▶ _Objective_: Copy out the items verbatim, covering the stretch from the line containing "Given: Click the Print report icon" through the line containing "Action: click(1267, 162)", with both of those lines included.

===== Exercise data

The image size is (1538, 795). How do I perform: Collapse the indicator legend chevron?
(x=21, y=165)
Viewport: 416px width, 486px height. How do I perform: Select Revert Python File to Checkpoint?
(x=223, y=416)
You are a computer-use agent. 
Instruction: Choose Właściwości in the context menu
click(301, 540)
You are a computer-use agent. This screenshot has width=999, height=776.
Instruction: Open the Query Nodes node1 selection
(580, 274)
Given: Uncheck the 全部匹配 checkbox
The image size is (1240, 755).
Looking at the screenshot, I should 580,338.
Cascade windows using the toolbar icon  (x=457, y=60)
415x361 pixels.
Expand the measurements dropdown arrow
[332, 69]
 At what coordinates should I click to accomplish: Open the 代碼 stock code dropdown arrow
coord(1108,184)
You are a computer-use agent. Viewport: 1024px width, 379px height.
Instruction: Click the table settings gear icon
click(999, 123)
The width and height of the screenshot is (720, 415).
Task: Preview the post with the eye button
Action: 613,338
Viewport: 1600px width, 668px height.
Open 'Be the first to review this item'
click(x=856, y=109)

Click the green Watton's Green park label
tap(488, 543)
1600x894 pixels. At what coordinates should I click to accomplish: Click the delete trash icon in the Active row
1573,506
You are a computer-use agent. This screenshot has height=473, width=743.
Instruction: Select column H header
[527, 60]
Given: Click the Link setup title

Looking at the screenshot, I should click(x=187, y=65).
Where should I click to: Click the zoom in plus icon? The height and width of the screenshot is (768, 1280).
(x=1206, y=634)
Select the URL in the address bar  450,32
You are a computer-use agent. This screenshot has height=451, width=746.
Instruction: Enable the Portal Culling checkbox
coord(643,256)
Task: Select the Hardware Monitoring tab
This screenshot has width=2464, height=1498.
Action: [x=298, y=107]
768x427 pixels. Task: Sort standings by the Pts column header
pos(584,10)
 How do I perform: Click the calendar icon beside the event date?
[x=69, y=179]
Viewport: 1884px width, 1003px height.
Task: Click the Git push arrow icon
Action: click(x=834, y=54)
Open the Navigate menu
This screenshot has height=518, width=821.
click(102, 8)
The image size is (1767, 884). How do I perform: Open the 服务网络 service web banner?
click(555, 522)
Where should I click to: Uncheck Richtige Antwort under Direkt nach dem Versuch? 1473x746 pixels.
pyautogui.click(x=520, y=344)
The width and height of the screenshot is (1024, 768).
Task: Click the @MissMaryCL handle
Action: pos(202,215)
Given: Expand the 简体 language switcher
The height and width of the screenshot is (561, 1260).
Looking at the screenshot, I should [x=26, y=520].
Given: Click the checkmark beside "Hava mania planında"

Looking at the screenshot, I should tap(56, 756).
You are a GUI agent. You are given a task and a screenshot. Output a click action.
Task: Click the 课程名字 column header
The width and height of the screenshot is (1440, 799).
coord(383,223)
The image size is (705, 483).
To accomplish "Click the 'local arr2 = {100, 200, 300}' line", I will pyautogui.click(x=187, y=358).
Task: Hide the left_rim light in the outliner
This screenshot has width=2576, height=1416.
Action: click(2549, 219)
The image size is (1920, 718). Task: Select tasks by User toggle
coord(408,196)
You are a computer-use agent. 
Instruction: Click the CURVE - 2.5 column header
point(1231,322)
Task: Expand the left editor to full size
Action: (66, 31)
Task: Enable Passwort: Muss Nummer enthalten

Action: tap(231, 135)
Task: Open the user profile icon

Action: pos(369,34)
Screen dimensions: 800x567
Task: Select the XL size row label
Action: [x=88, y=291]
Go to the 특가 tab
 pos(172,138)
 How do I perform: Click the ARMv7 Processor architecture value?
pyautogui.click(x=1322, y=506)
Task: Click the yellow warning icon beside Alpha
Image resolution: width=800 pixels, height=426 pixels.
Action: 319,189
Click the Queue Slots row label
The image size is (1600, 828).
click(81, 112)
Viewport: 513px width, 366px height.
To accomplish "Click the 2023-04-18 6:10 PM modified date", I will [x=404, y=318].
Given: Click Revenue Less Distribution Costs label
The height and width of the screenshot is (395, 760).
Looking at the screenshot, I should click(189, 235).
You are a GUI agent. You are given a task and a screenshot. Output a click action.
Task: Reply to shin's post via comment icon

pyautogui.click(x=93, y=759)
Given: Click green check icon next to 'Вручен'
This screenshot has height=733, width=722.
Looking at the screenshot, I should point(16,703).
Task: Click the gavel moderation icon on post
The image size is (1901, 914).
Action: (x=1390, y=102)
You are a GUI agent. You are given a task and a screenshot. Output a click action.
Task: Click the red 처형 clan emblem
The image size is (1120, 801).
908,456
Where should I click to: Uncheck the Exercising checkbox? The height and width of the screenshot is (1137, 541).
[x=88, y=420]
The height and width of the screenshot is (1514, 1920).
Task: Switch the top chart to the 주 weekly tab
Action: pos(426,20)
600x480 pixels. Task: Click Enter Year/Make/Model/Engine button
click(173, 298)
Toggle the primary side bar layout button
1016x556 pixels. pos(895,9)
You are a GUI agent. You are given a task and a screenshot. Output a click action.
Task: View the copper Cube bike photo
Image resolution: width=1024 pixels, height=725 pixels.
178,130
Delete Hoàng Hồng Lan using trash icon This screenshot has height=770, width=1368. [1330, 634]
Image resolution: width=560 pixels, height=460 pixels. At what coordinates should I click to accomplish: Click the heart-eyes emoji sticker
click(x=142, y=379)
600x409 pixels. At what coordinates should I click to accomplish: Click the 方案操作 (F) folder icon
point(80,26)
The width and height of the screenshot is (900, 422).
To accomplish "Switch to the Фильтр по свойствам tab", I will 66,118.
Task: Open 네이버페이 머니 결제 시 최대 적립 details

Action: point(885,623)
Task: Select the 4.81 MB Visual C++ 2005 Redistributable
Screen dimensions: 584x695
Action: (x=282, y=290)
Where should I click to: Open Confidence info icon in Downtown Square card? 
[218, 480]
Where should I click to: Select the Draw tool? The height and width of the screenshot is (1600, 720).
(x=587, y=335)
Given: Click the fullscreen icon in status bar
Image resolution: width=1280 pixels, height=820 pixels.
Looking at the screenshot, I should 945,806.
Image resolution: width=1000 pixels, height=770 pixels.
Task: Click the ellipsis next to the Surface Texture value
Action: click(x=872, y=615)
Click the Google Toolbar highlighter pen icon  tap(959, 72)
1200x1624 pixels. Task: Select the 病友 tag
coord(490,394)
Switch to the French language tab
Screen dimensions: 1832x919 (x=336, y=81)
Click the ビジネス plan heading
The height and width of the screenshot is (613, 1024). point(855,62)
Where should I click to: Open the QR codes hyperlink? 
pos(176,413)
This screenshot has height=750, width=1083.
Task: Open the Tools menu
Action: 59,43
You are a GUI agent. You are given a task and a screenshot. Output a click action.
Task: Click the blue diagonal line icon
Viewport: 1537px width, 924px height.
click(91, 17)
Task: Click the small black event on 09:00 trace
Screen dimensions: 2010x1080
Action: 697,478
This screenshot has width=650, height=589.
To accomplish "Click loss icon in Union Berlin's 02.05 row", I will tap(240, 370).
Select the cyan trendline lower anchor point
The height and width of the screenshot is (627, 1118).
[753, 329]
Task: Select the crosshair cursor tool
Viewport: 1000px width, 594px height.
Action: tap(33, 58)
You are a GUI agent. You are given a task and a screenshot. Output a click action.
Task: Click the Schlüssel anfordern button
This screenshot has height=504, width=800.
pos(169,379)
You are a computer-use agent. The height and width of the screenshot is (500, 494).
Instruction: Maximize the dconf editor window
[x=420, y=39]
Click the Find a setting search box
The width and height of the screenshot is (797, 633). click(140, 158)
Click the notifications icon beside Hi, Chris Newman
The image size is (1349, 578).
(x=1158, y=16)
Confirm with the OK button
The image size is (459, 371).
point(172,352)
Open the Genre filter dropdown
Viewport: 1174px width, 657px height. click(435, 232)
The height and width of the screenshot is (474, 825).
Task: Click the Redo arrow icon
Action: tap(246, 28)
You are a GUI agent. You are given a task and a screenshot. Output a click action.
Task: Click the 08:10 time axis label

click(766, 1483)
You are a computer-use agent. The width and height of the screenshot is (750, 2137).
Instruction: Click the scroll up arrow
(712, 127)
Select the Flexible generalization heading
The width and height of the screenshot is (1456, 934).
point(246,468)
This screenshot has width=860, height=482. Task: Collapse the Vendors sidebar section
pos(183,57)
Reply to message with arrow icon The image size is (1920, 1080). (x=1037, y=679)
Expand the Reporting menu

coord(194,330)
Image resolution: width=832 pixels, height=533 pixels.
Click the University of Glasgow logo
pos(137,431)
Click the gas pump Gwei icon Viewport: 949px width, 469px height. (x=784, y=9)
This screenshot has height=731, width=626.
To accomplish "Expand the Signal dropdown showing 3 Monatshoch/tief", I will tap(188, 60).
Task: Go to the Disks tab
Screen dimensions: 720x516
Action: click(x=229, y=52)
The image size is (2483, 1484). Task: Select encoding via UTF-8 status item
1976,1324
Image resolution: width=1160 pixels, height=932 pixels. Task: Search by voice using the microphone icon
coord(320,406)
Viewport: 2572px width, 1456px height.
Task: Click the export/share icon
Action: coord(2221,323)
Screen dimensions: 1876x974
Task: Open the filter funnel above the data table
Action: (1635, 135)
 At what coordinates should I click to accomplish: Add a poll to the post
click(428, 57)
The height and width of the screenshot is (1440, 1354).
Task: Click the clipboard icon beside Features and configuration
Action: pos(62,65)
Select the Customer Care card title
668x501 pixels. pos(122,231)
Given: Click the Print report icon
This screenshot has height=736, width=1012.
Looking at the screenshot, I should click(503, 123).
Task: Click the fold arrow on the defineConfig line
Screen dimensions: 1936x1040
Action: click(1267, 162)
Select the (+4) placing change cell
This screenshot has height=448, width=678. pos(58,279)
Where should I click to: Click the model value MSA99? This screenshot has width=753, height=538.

==========

▶ _Answer to the problem_:
Given: Click the Print report icon
This screenshot has height=736, width=1012.
Looking at the screenshot, I should click(503, 123).
Task: Click the fold arrow on the defineConfig line
Screen dimensions: 1936x1040
Action: click(1267, 162)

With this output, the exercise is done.